1. Edible product having an immunostimulating effect, said product comprising immunostimulating polysaccharides obtainable from the Alliaceae family of the perennial flowering plants, wherein the polysaccharides have an average degree of polymerization >3.

2. Edible product according to claim 1, wherein the polysaccharides are obtainable from plants of the Allium genus.

3. Edible product according to claim 1, wherein the plant is selected from the group consisting of Allium including onions (Allium cepa), chives (A. schoenoprasum), garlic (A. sativum and A. scordoprasum), and leeks (A. porrum).

4. Edible product according to claim 1, wherein the polysaccharides are obtainable from garlic or onion.

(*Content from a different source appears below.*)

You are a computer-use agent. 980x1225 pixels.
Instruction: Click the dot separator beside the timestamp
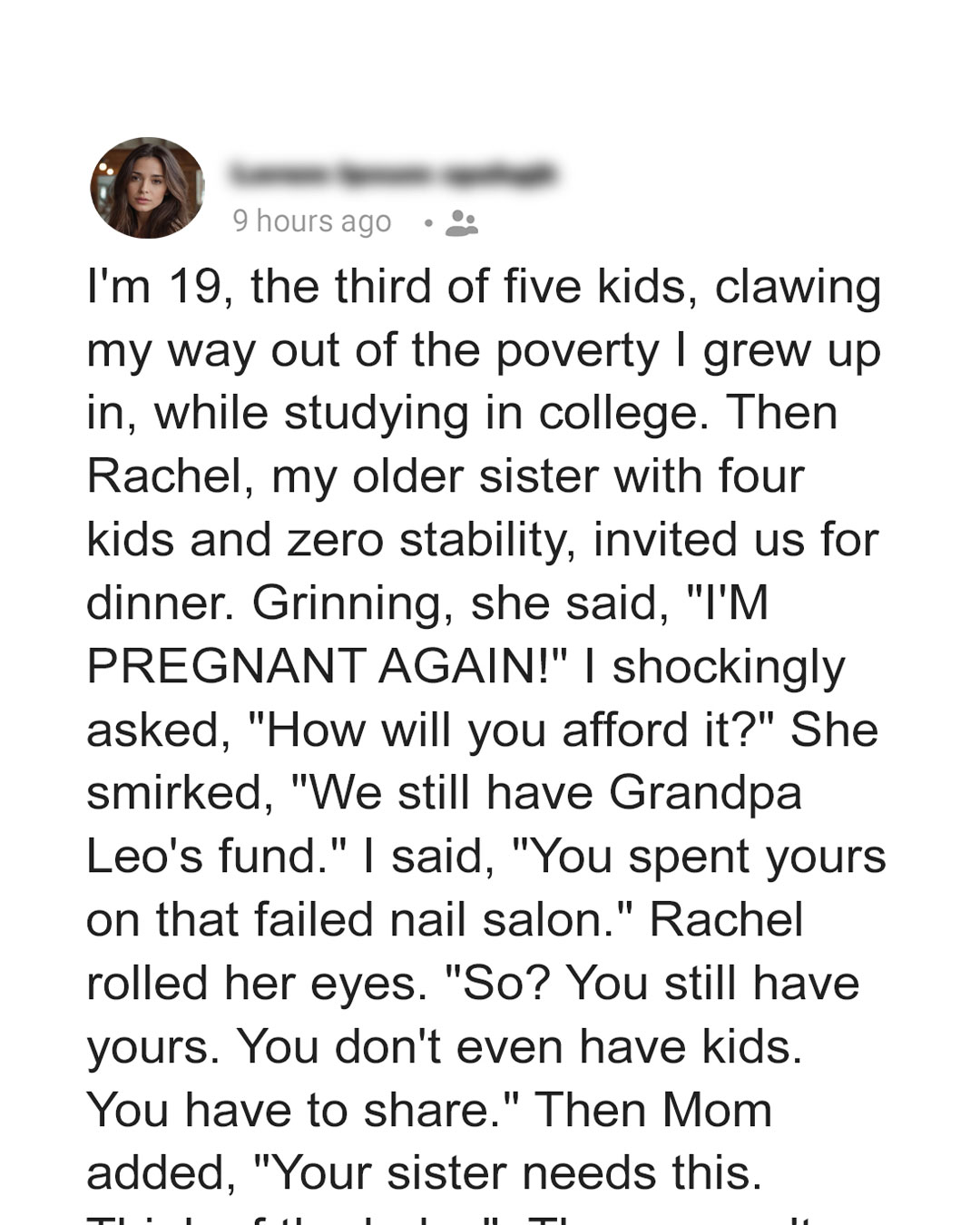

5. Edible product according to claim 1, wherein the immunostimulating polysaccharides are obtainable by a process comprising the steps of harvesting the plants, cutting up the plants, especially the bulbs, and preparing a hot-water extract of the insoluble material.

6. Edible product according to claim 5, wherein the hot-water extract is enriched by additional washing steps of the water-insoluble material.

7. Edible product according to claim 1, in the form of a liquid, such as a soup, a beverage, a spread, a dressing, a dessert or a mayonnaise.

8. Process for preparing an edible product according to claim 1, comprising the steps of

(a) harvesting the plants,

(b) cutting up the plants, especially the bulbs,

(c) preparing a hot-water extract of the insoluble material and

(d) adding said extract to a edible product.

9. Process for preparing an edible product according to claim 8, wherein the process comprises one or more additional washing steps.

10. Composition comprising from 0.0001 to 25% by weight of immunostimulating polysaccharides obtainable from plants of the Alliaceae family and having an immunostimulating effect, said polysaccharides having an average degree of polymerization >3.

11. The edible product according to claim 1, wherein the average degree of polymerization is >7 to 1000.

12. The composition of claim 10 wherein the average degree of polymerization is >7 to 1000.